EXERCISE GOAL:
Find every line in the entries that holds the string "size" and report it.

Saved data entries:
· · · ·

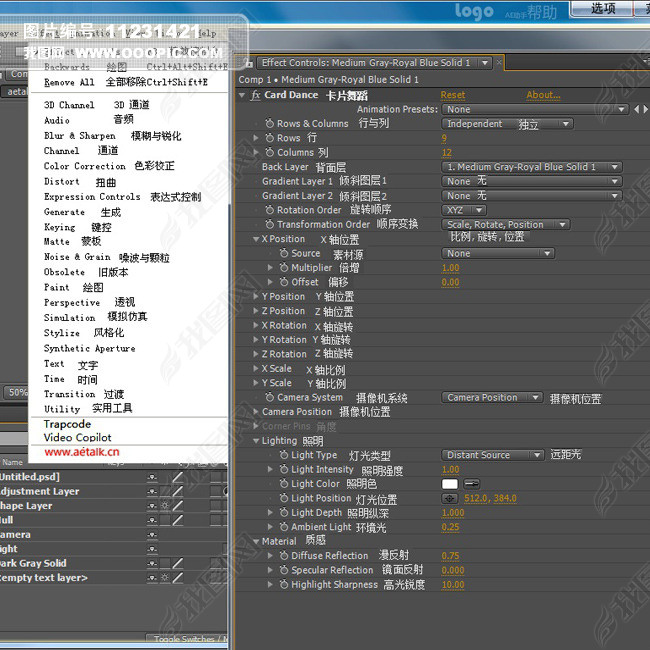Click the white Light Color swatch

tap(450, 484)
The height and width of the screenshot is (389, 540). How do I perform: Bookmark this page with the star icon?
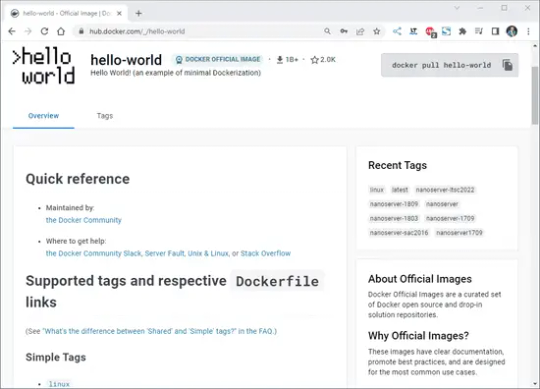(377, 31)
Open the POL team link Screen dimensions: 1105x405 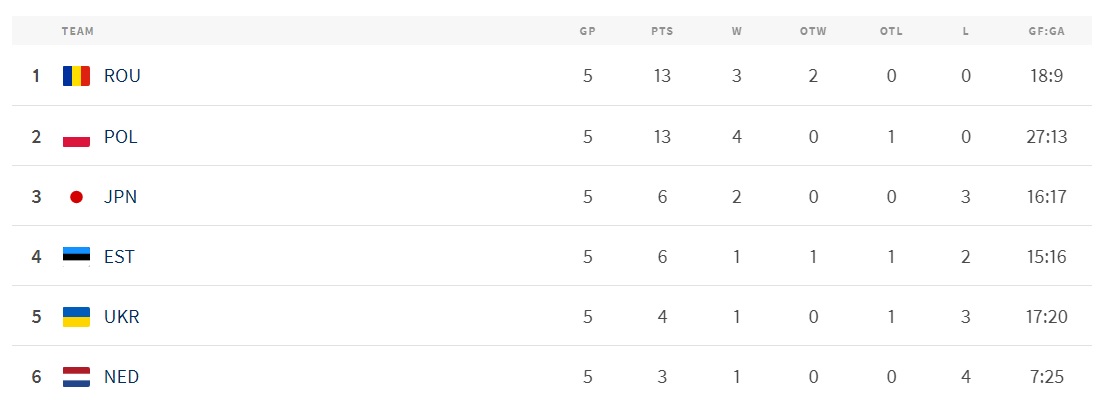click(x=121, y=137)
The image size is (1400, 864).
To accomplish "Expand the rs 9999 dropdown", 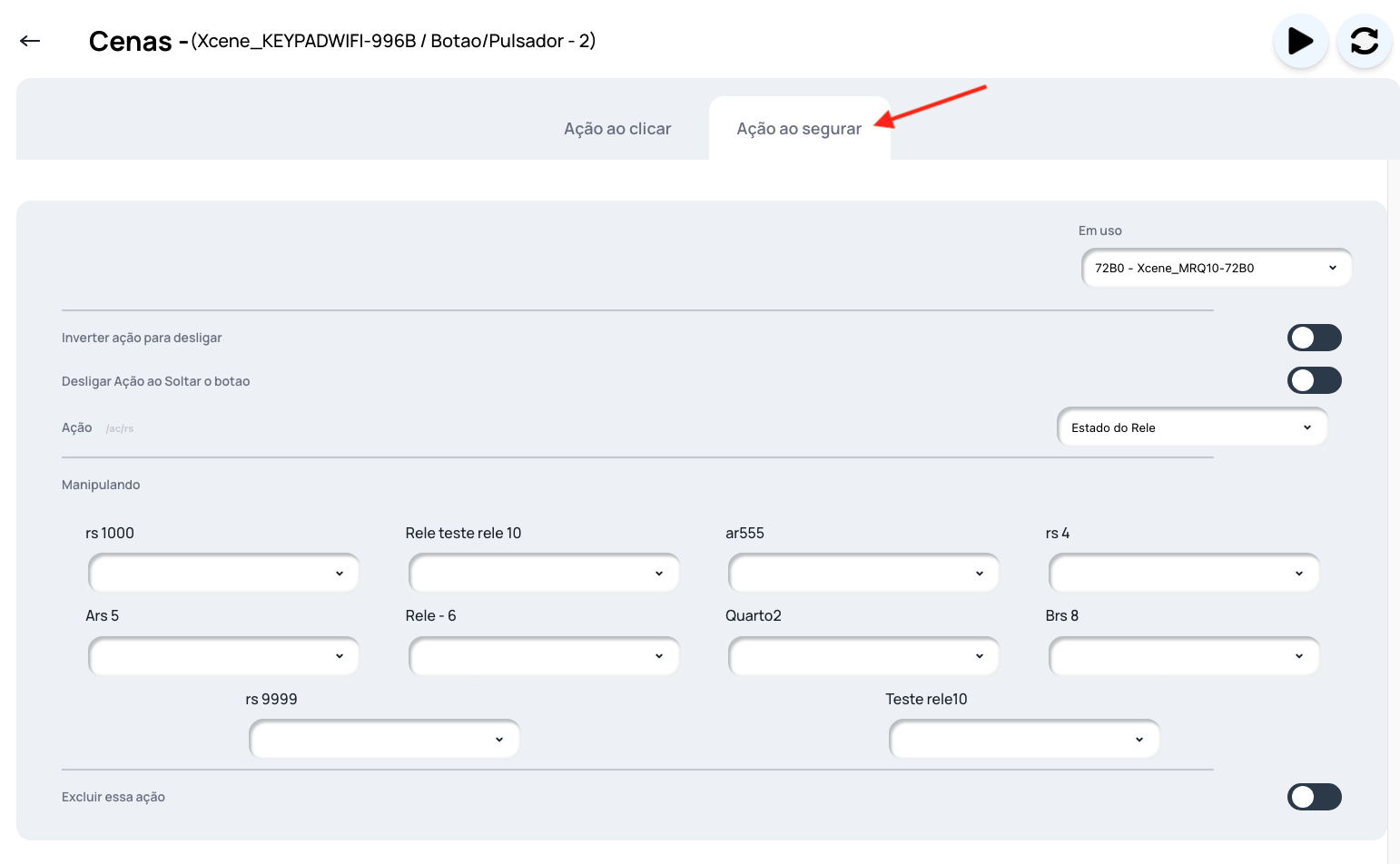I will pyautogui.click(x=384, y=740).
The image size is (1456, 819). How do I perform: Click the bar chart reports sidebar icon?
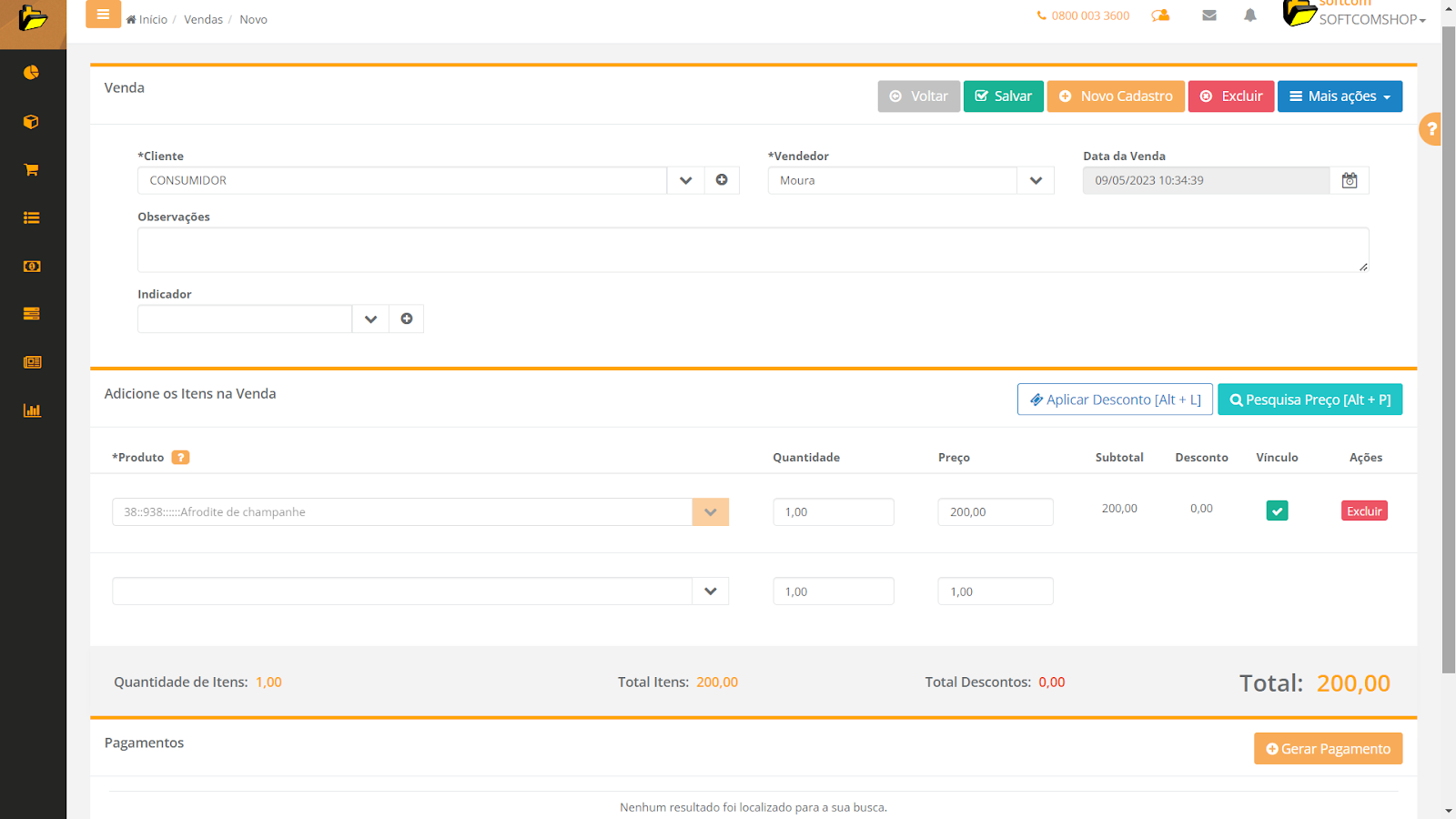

· · · ·

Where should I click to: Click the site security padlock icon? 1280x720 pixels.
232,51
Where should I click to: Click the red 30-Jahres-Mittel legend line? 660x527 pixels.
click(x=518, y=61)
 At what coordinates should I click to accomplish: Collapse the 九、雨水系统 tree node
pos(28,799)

· · · ·

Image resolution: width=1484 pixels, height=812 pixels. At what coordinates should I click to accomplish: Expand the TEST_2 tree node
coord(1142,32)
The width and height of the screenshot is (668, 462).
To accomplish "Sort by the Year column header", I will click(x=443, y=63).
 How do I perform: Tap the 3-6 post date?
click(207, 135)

· · · ·

TASK SOLUTION:
The image size is (1400, 864).
The image size is (1456, 819). How do I perform: Click the bar chart reports sidebar icon?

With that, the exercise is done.